How to create and open a jupyter notebook ipynb file directly from terminal
Open notebook in browser
jupyter notebook <notebook>.ipynb
Create empty, minimal notebook:
"""create-notebook.py
Creates a minimal jupyter notebook (.ipynb)
Usage: create-notebook <notebook>
"""
import sys
from notebook import transutils as _
from notebook.services.contents.filemanager import FileContentsManager as FCM
try:
notebook_fname = sys.argv[1].strip('.ipynb')
except IndexError:
print("Usage: create-notebook <notebook>")
exit()
notebook_fname += '.ipynb' # ensure .ipynb suffix is added
FCM().new(path=notebook_fname)
Alias create-notebook script:
alias create-notebook='python $(pwd)/create-notebook.py'
Putting it all together
create-notebook my_notebook && jupyter notebook my_notebook.ipynb
This can't be the most desirable method. Maybe there's an option native to Jupyter or the extensions, but I haven't come across one, nor have I come across the need to do this. The documentation suggests the developers are encouraging users to land at the dashboard.

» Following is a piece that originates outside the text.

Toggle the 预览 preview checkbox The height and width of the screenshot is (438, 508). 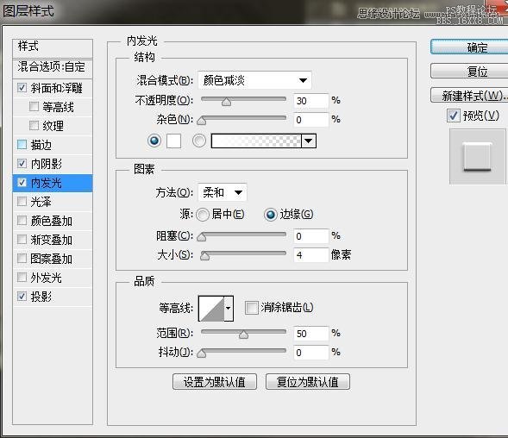(x=453, y=116)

Start with an empty notebook Untitled.ipynb
. To generate it, save the default file that is created when you create a new notebook from the jupyter dashboard. This empty notebook will be used as a template for creating new, empty notebooks at the command line. The contents of Untitled.ipynb
for me, jupyter version 4.4.0, look like this:
$ cat Untitled.ipynb
{
"cells": [],
"metadata": {},
"nbformat": 4,
"nbformat_minor": 2
}
The file contains the bare minimum needed to launch a notebook using jupyter notebook Untitled.ipynb
(and eventually mynotebook.ipynb
), any less and it will raise a NotJSONError
. You can add some metadata to the template if you want to include a default kernel.
From here, use command substitution to open a new, empty notebook from the command line where Untitled.ipynb
is the path to the template notebook created above and mynotebook.ipynb
is the name of the notebook you wish to create:
$ jupyter notebook $(cat Untitled.ipynb >mynotebook.ipynb && echo mynotebook.ipynb)
You may try below command.
jupyter nbconvert --to notebook --execute mynotebook.ipynb
According to Jupyter nbconvert manual below, nbconvert
with --execute
command supports running a notebook.
Hope it works for you.
I had the same pain point and created nbplot
to fix it: https://github.com/nburrus/nbplot . It was designed to quickly plot files in a notebook from the command line, but overall it's just a tiny tool to generate notebooks from templates and open them in the browser. Here is how you would use it with the included empty template to answer your question:
pip3 install --upgrade nbplot
nbplot -t empty -o mynotebook.ipynb
It will try to be smart about reusing existing notebook servers instead of always starting a new one, and it's easy to add custom notebook templates to ~/.nbplot/
if you don't want to start with an empty notebook.